9) A 42- y/o woman comes to your clinic wid a 4- yr H/O secondary infertility. She already has a 6 year old child who was conceived after IVF treatment. It has only been recently that she has had the financial means to seriously consider a second child. She also informs you that for the last few months her periods have gradually become more and more irregular and she has also been experiencing night sweats.
10) A 48 y/o Asylum seekerpresents to your clinic wid a H/O a bloodstained foul smelling vaginal discharge. On per speculum exam: you see a large ulcerated mass arising from the cervix.

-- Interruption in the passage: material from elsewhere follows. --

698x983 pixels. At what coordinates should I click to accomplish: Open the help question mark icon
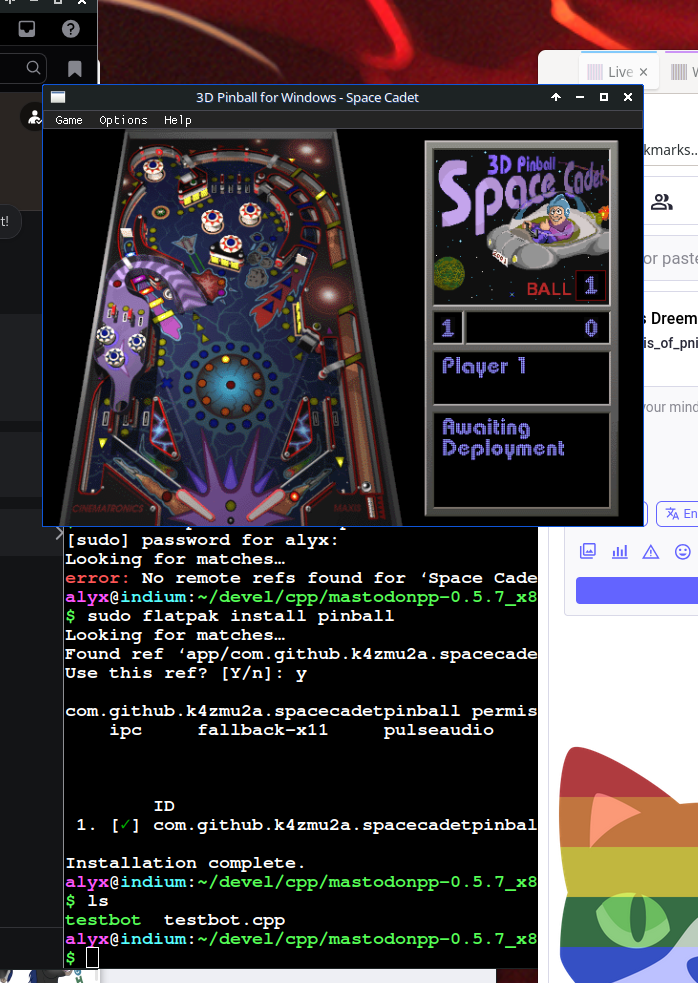coord(71,29)
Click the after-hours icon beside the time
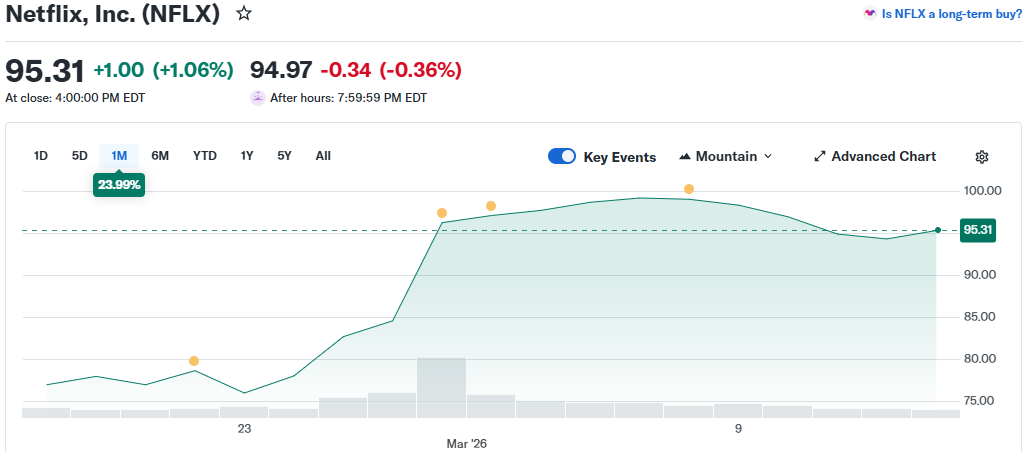The image size is (1023, 452). 258,98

Please friends explain the answers if possible. Many thanx.
Hi KAMI : my Gynae
& Obs
: is not very good , trying to appear in July PLAB
1 , i think these questions are from Aneesa Naik Emqs book pak: ??? can you please post your answer and explanation. I read this book ages ago, and forgot !!!
thanx
can moderator or any senior member help me to find out the correct ansewer coz kazmi suppose to post answer as doraemon has posted the ansewer , ARE THEY CORRECT ?? If not can someone help please. ???
Options:
A, Abruption of placenta Secondary to pre-eclampsia
B, APH
c, Concealed hemorrhage
D, In labour
E, Intrautrine death
F, Placenta accreta
G, Placenta previa
H, preterm labour
i, Primary PPH
J, Secondary PPH
1) A 25- y/o , who's 38 wks pregnant, presents to the labour ward wid a h/o fewer fetal movements than usual during the evening. She also says that abdominal contractions are coming every few minutes n she's been havin a bloodstained show per vagina 4 the last few minutes. O/E : cervix is fully effaced, 9-cm dilated, cephalic presentation and station is +1.

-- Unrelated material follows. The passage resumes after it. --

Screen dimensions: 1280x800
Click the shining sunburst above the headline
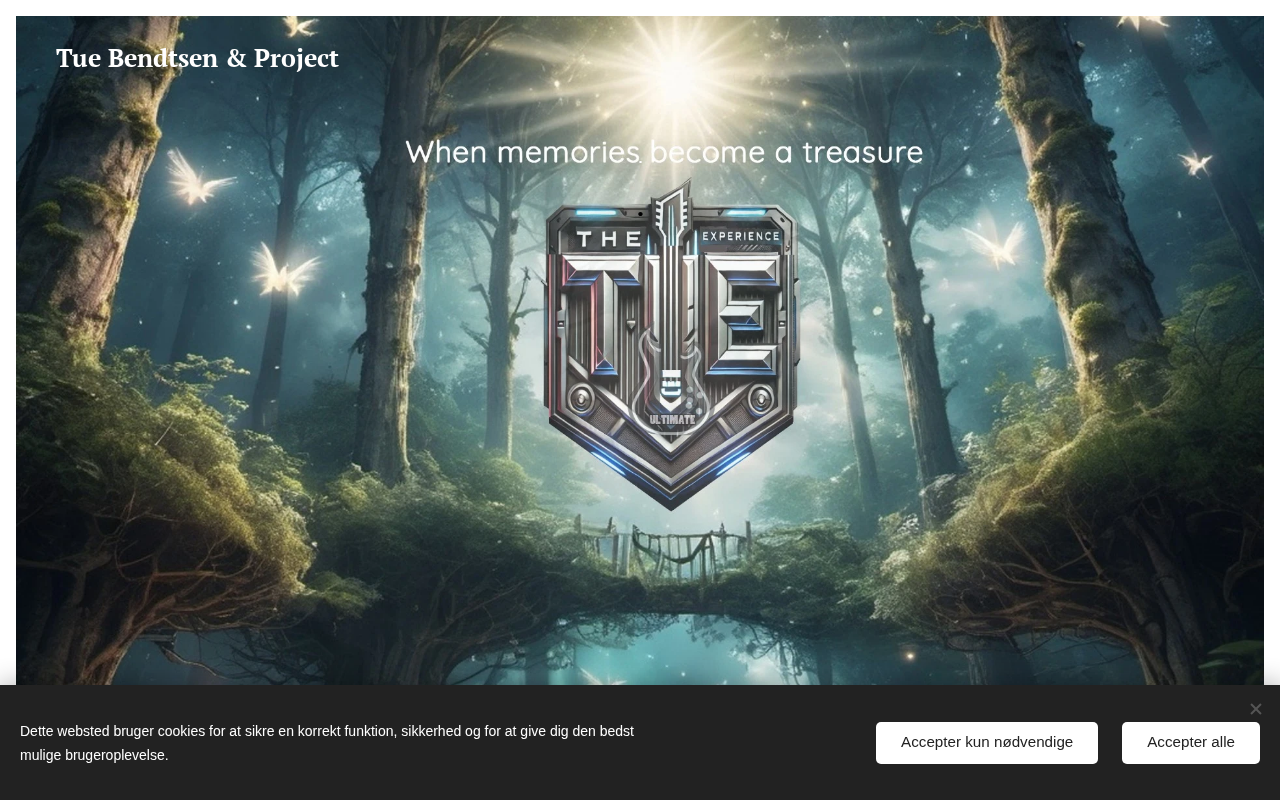(x=677, y=72)
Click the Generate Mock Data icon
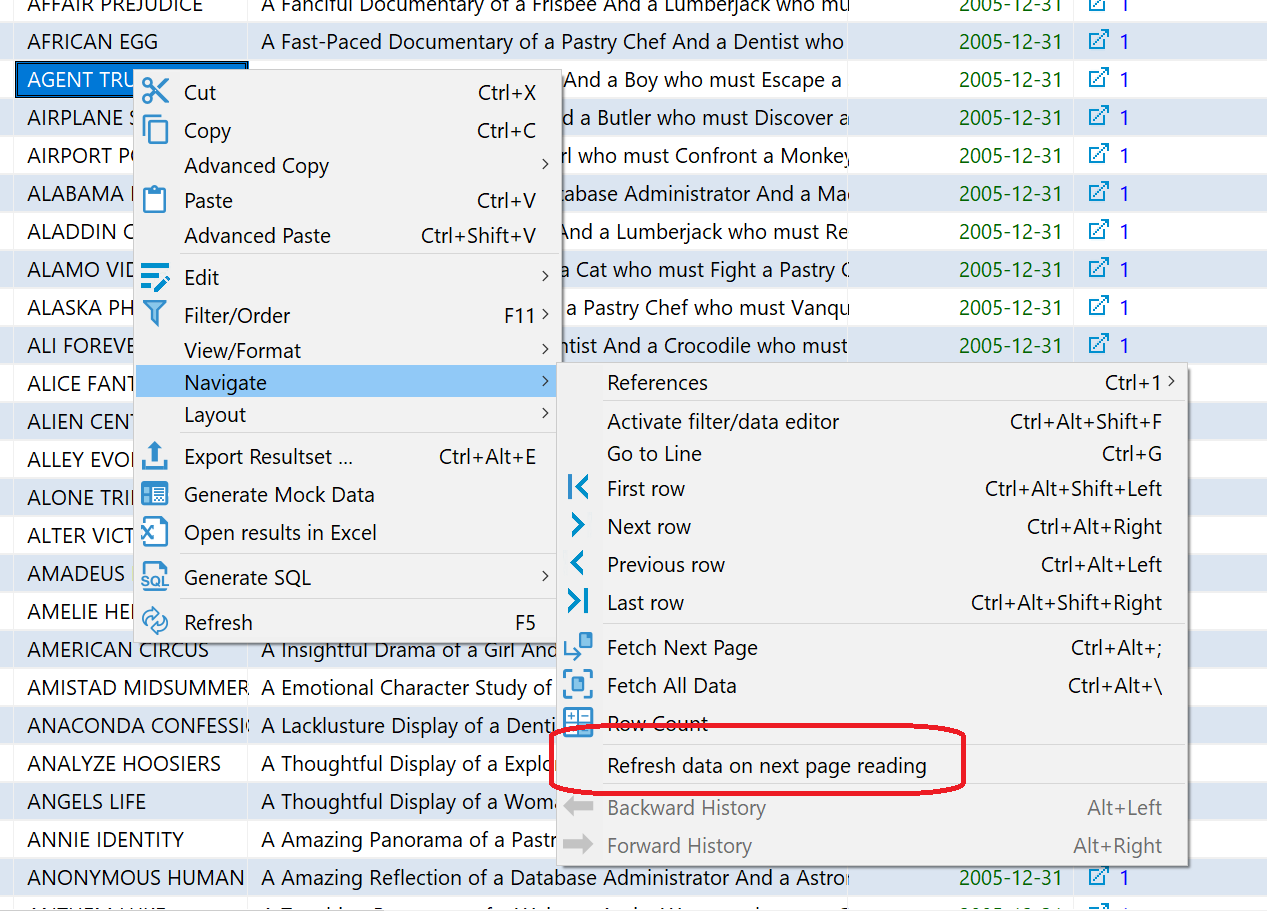1267x911 pixels. click(155, 493)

Answer : D, In labour – the picture is one of a patient near the end of II stage of labor
2) A 30- y/o primigravida, who's 30 wks pregnant, presents to the labour ward wid absent fetal movements. She also C/O severe headache, heartburn and seeing floaters b4 her eyes for the last few days. O/E: BP 170/110 , Urine, protein ++++, rock-hard uterus, wid no visible signs of fetal movements per abdomen.
Answer - A, Abruption of placenta Secondary to pre-eclampsia. + E, Intrautrine death. Her BP and urine proteins as well as headache etc point to a severe Pre-elampsia. Abruptiio placent will cause a rocky hard uterus with strong possibility of fetal demise.
3) A 20- y/o pregnant , 32/40 weeks by date, presents to the antenatal clinic with a H/O painless per vaginal bleeding after inercourse. O/E: P/A- Soft and relaxed, uterus= dates, CTG-- reactive.
Answer: G, Placenta previa- Typicall painless bleeding is due to placenta previa
4) A 24 y/o primigravida, who's 30 wks pregenant , presents to the labour ward wid a H/O constant abdominal pain for the last few hours. She also gives a H/O havin lost a cupful of fresh blood per vagina b4 the pain started. Abdominal examination shows an irritable uterus. CTG- reactive.
Answer - B, APH Since there is visible cupful of blood loss, it is unlikely to be concealed hemorrhage. Also Abruptio placent usually leads to fetal loss or severe compromise, whereas here the CTG is reactive. Hence APH is the most logical.
5) A 38 y/o woman, 10 days postpartum , presents to her GP wid a h/o passing blood clots per vagina since yesterday. O/E her BP is 90/40 , pulse 110bpm, temp: 38C , P/A, uterus tender on palpation and fundus 2cm above the umbilicus, P/S, blood clots ++++
Answer: J, Secondary PPH. A primary PPH and placenta accreta would have been seen immediately post partum and not after 10 days. This is secondary PPH.